This means that while last year a tea farmer had classified both his bush and leaves as a current asset, he had to revalue his books since only his tea leaves are considered current assets under the new regulations. “In the dynamic is the Net Asset Value discount. Most of these counters are carrying their land bank in their books at the acquisition cost. In most cases, the discounts to NAV are very very wide,” Mr Satchu said.

The firms, which are facing a drought period, seem to be headed to the guillotine this year which may further shrink their values. Production has hit Unga Group and Mumias Sugar even as tea experts predict a dip in production this year. The Kenya Tea Industry Performance Report estimates that the total production for 2017 is expected to drop to about 416 million kilogrammes, a 12 per cent decrease from yield realized in 2016 crop season.

Analysts however say the drought may even be good for agriculture given the shortage will drive up prices and hedge against lower production. “I think it is too early to tell what the impact of the ongoing drought is going to have on profitability for 2017. In addition, we have to consider impact on any potential shortage on price too, as well as the FX change impact,” Mr Musau said.

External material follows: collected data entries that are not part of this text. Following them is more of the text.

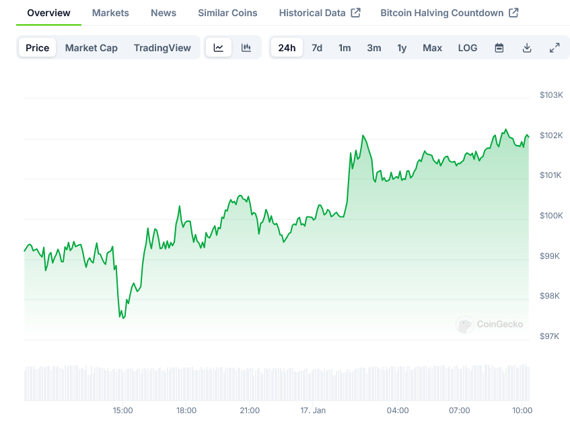
Task: Switch to candlestick chart icon
Action: pos(246,48)
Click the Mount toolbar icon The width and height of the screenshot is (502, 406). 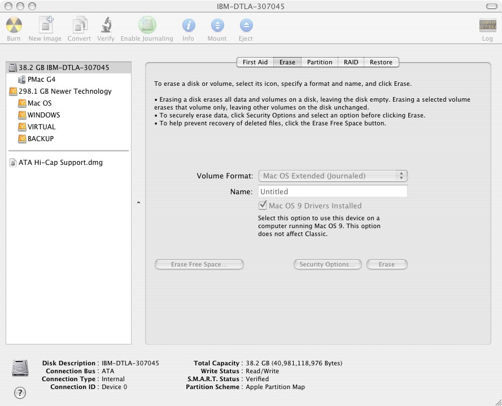tap(217, 25)
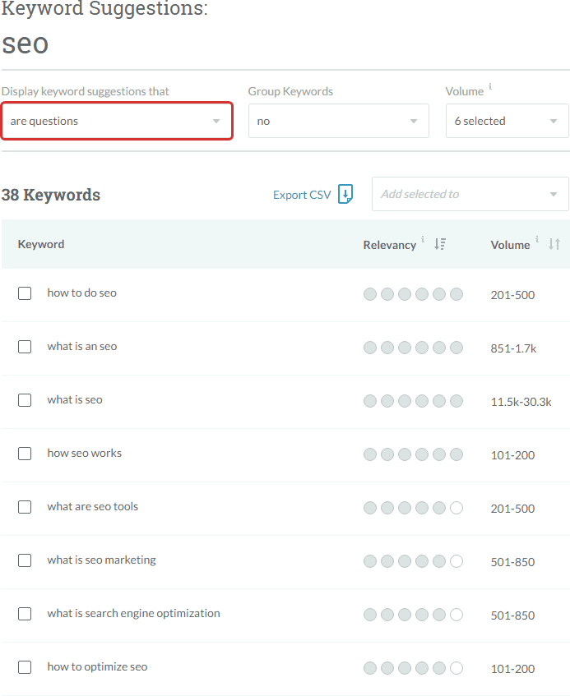
Task: Click the sixth relevancy dot for 'what are seo tools'
Action: click(456, 508)
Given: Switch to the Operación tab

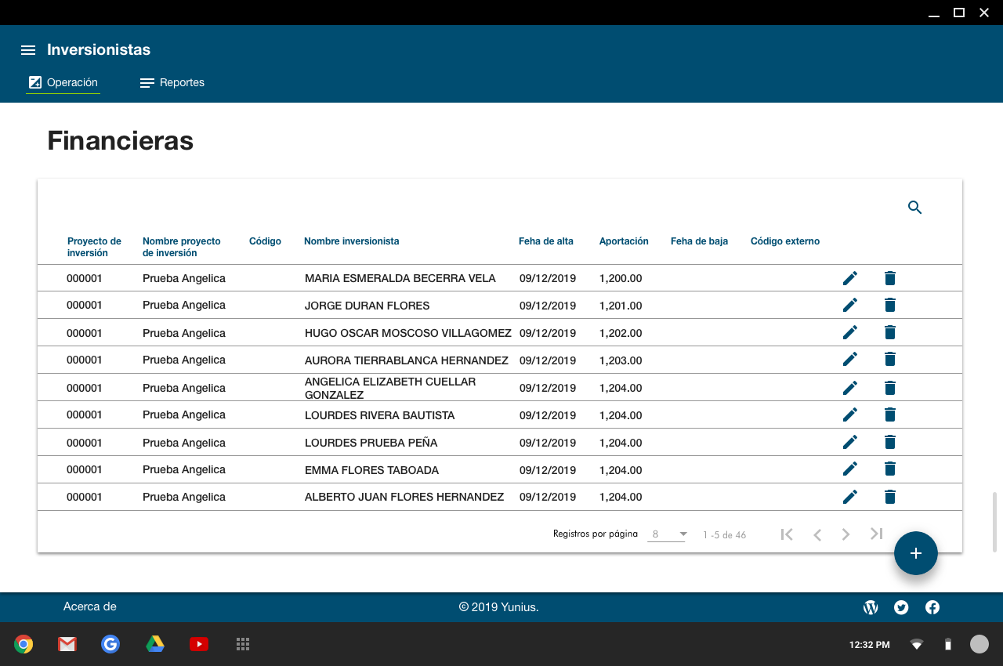Looking at the screenshot, I should click(63, 82).
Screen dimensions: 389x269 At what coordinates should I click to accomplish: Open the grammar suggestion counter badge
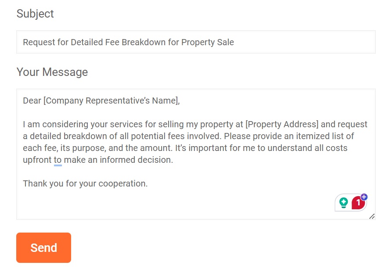(x=357, y=203)
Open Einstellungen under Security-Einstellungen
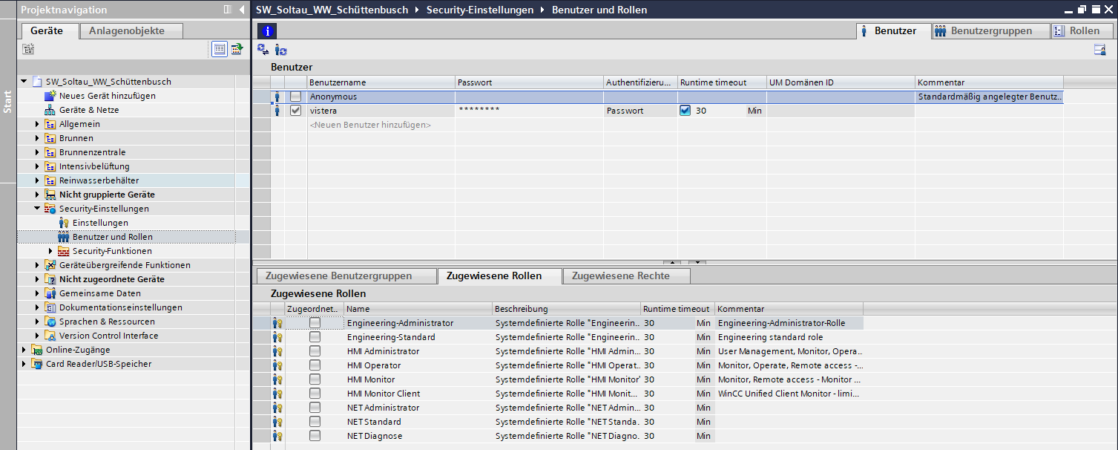The width and height of the screenshot is (1118, 450). (100, 223)
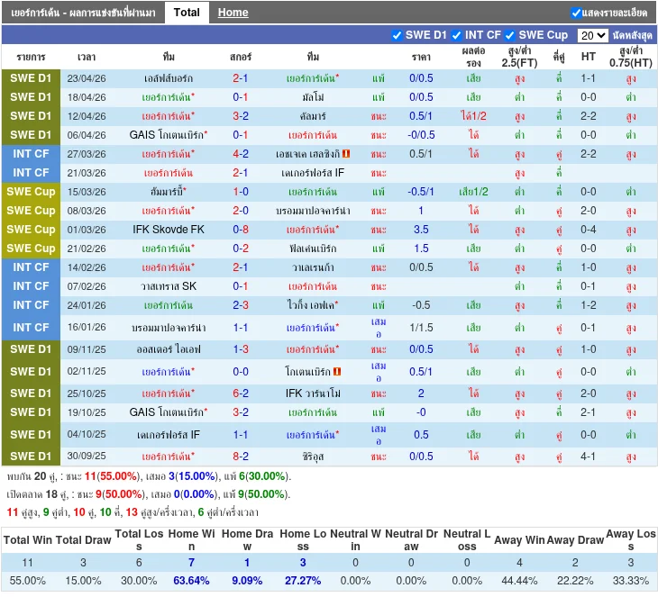
Task: Toggle the SWE Cup checkbox
Action: [510, 35]
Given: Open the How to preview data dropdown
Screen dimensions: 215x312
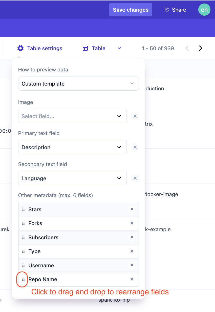Looking at the screenshot, I should coord(78,84).
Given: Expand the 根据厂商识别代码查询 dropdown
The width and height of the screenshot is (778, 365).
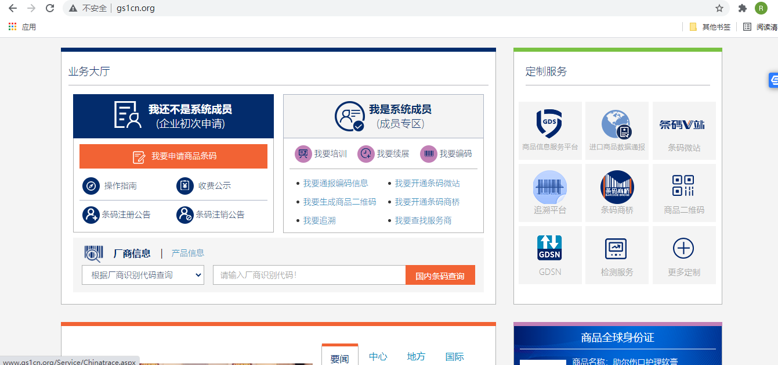Looking at the screenshot, I should point(143,275).
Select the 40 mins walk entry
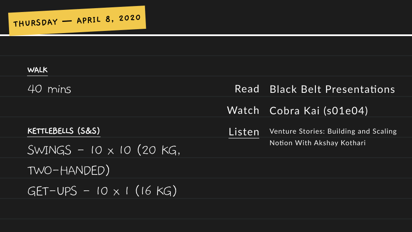 [x=49, y=89]
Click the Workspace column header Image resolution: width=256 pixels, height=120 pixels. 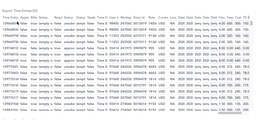click(x=126, y=17)
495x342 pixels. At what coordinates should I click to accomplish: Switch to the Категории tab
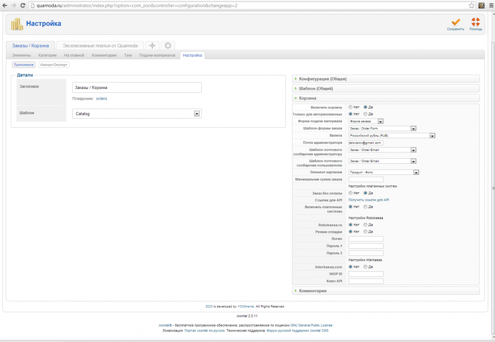[47, 55]
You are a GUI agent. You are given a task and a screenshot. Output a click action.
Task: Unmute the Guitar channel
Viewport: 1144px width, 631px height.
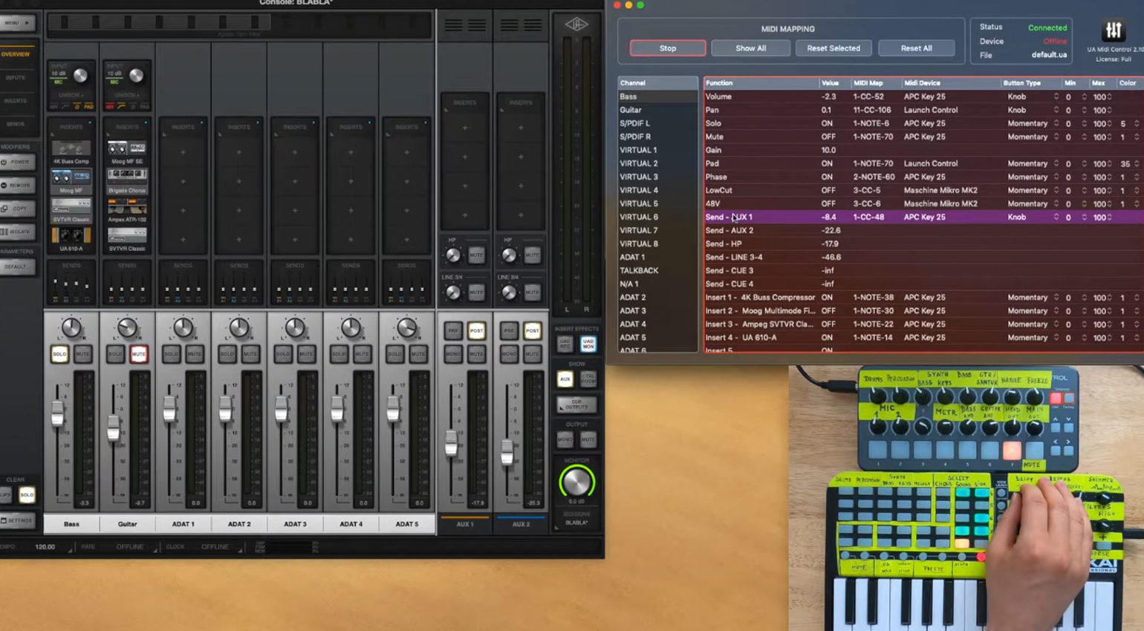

Mr Satchu said whilst prices are not 100 per cent correlated price increase in these situations in the case of tea, where Kenya is like Saudi Arabia in OPEC, the swing producer will drive up the global prices which will tend to mitigate some but not all production related losses.

The analysts added that although the agricultural counters may perform poorly, they may not affect the Nairobi Securities Exchange much since they make up a small component of the market capitalization at the bourse with only one agricultural company (Sasini) in the indicative NSE 20 Share Index. Following below is how the companies performed. 

Mumias Sugar
The listed sugar producer issued a profit warning after reporting a half year net loss of Sh2.92 billion in the period to December 2016 compared to Sh1.56 billion the previous year. The troubled firm attributes the losses to an acute shortage of raw materials that led to factory under-utilisation, resulting in high unit cost of production. Mumias Sugar also issued a profit warning two years ago citing sugarcane shortages and closure of its factory for two and a half months.

Unga Group
The flour milling and manufacturer of human nutrition products and animal feeds issued a profit warning due to adverse climatic conditions during the period and lack of availability of quality maize grains that made it difficult to produce flour meal and animal feeds at full capacity and at competitive prices. High raw material costs and lower volumes led to squeezed margins. Unga Group’s half year revenues for the six months to December 2016 decreased from Sh10.5 billion in 2015 to Sh10.2 billion in 2016. Profits before tax declined drastically by half from Sh463.8 million in 2015 to Sh191.4 million in 2016.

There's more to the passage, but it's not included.